In Baden-Württemberg nehmen Staus drastisch zu. Das Land hat kein Geld für neue Straßen, es zahlt privat vorfinanzierte Bauten ab. Für Bahnstrecken noch weniger Mittel

HERRENBERG/STUTTGART taz ■ Bei den morgendlichen Verkehrsmeldungen im Deutschlandfunk machen die Straßen im Südwesten inzwischen dem langjährigen Spitzenreiter Nordrhein-Westfalen Konkurrenz. Kilometerlange Staus auf den Autobahnen um Stuttgart und vielen Bundesstraßen sind zur Regel geworden. Im Wahlkampf für die Landtagswahl am 25. März 2001 steht das Thema ganz oben auf der Tagesordnung.

Schuld am Stau, so die CDU/FDP-Landesregierung, sei das Bundesverkehrsministerium, das im „Investitionsprogramm 1999–2002“ nur eine Milliarde Mark für den Neu- und Ausbau von Bundesstraßen und Autobahnen für Baden-Württemberg bewilligt habe. Insgesamt will der neue Verkehrsminister Kurt Bodewig dieses Jahr 10,82 Milliarden Mark für den Ausbau von Bundesfernstraßen ausgeben; teilweise wird das Geld aus den UMTS-Milliarden stammen. Das sind nicht nur rund 860 Millionen Mark mehr als 2000, sondern absolute Rekordzahlen: Nur 1992 lagen die Ausgaben für den Straßenbau noch höher.
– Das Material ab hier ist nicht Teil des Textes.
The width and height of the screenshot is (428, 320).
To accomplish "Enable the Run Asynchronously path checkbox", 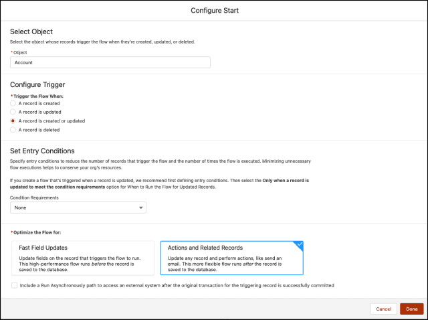I will pyautogui.click(x=15, y=285).
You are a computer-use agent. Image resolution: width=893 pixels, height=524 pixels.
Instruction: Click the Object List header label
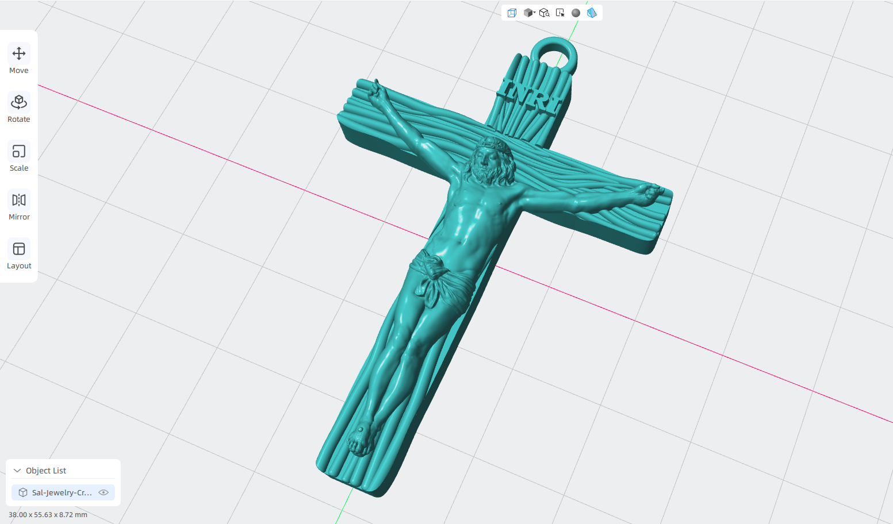click(x=46, y=471)
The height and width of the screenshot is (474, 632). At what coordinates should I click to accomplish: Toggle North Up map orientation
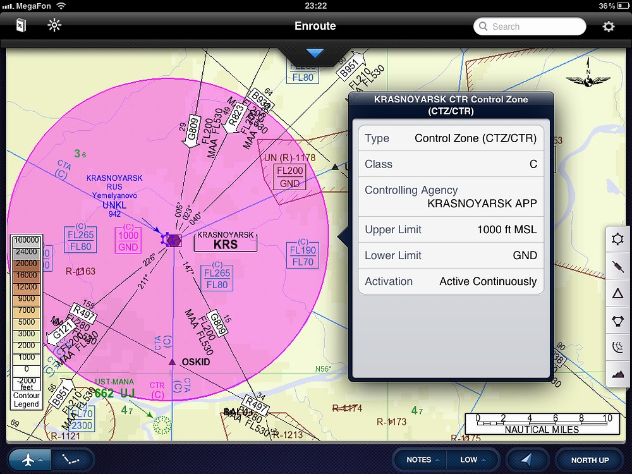(x=589, y=459)
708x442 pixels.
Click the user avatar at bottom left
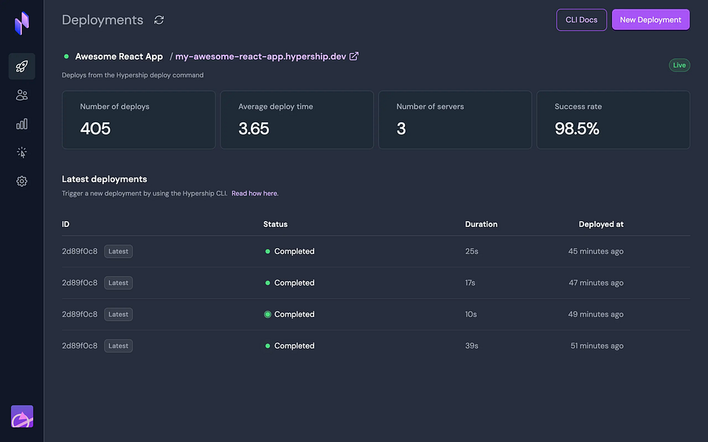click(x=22, y=417)
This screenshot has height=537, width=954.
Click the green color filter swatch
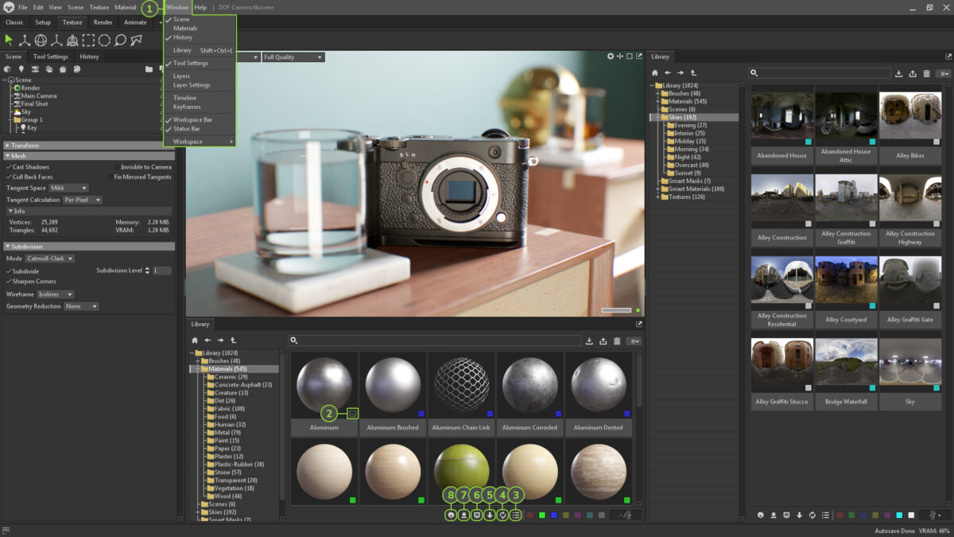tap(541, 515)
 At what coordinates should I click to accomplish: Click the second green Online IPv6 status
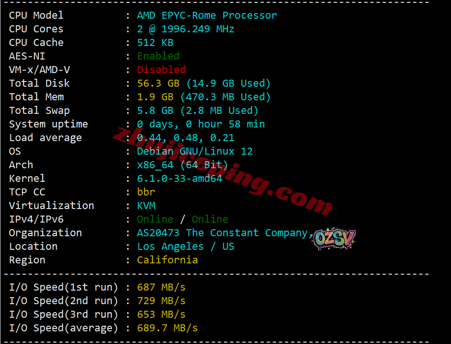(210, 219)
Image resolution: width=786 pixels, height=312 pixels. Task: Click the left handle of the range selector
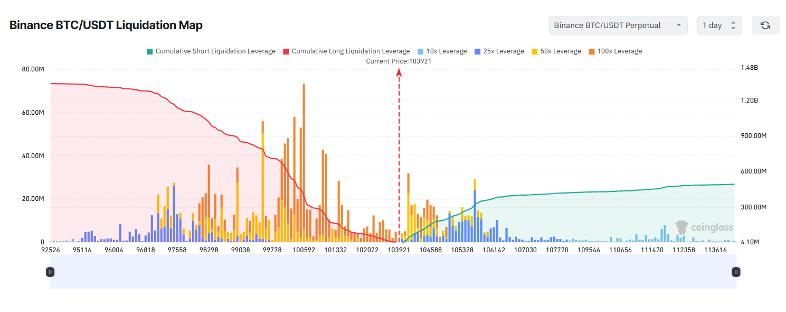coord(50,272)
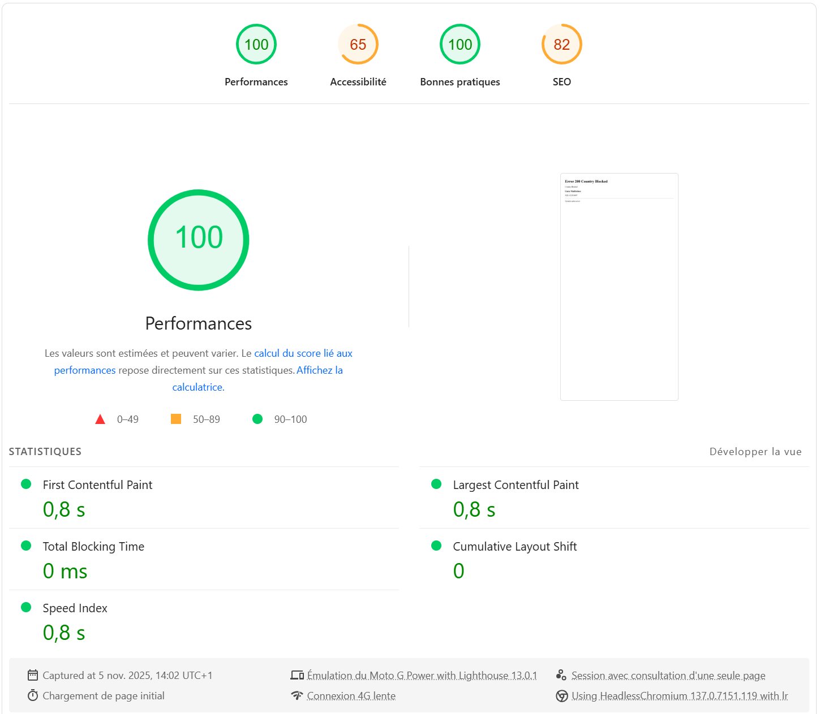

Die baden-württembergische CDU verlangt von der SPD-Spitzenkandidatin Ute Vogt, ihren direkten Draht zum Kanzleramt unter Beweis zu stellen und mehr Geld für die Verkehrsprojekte im Südwesten locker zu machen. Die Opposition im Land weist die Forderungen zurück. „Das Geld, das jetzt im Land fehlt, wurde von der CDU schon in den vergangenen Jahren vervespert“, sagt Gerhard Stolz, verkehrspolitischer Sprecher der Grünen im Landtag. Auch auf Druck seiner CDU-Parteifreunde im Südwesten habe der damalige Bundesverkehrsminister Wissmann in die „Trickkiste des privat vorfinanzierten Straßenbaus gegriffen und gleichzeitig eine unverantwortliche Politik der Spatenstiche“ betrieben.

In Baden-Württemberg wurden ab Mitte der Neunzigerjahre drei Straßenprojekte privat vorfinanziert (siehe Kasten!). Prominentestes Beispiel: Die B 31 Ost, auf der ab 2002 der Ost-West-Verkehr staufrei durch Freiburg fließen soll. Vor sechs Jahren war das Verkehrsministerium noch davon ausgegangen, dass etwa ab dem Jahr 2000 nach Abschluss der „Verkehrsprojekte Deutsche Einheit“ dem Ländle 600 bis 700 Millionen Mark jährlich für die Bundesstraßen zur Verfügung stehen. Das hätte ausgereicht, um die vorfinanzierten Straßen abzuzahlen und laufende Projekte zu beenden. „Von der rot-grünen Bundesregierung sind die jährlichen Mittel der vergangenen Jahre stark gekürzt worden. Wenn wir nach Plan im Jahr 2003 nur noch rund 100 Millionen übrig haben sollten, käme der Straßenneubau in Baden-Württemberg praktisch zum Erliegen“, sagt Hans Klöppner, Pressesprecher des Umwelt- und Verkehrsministeriums in Stuttgart.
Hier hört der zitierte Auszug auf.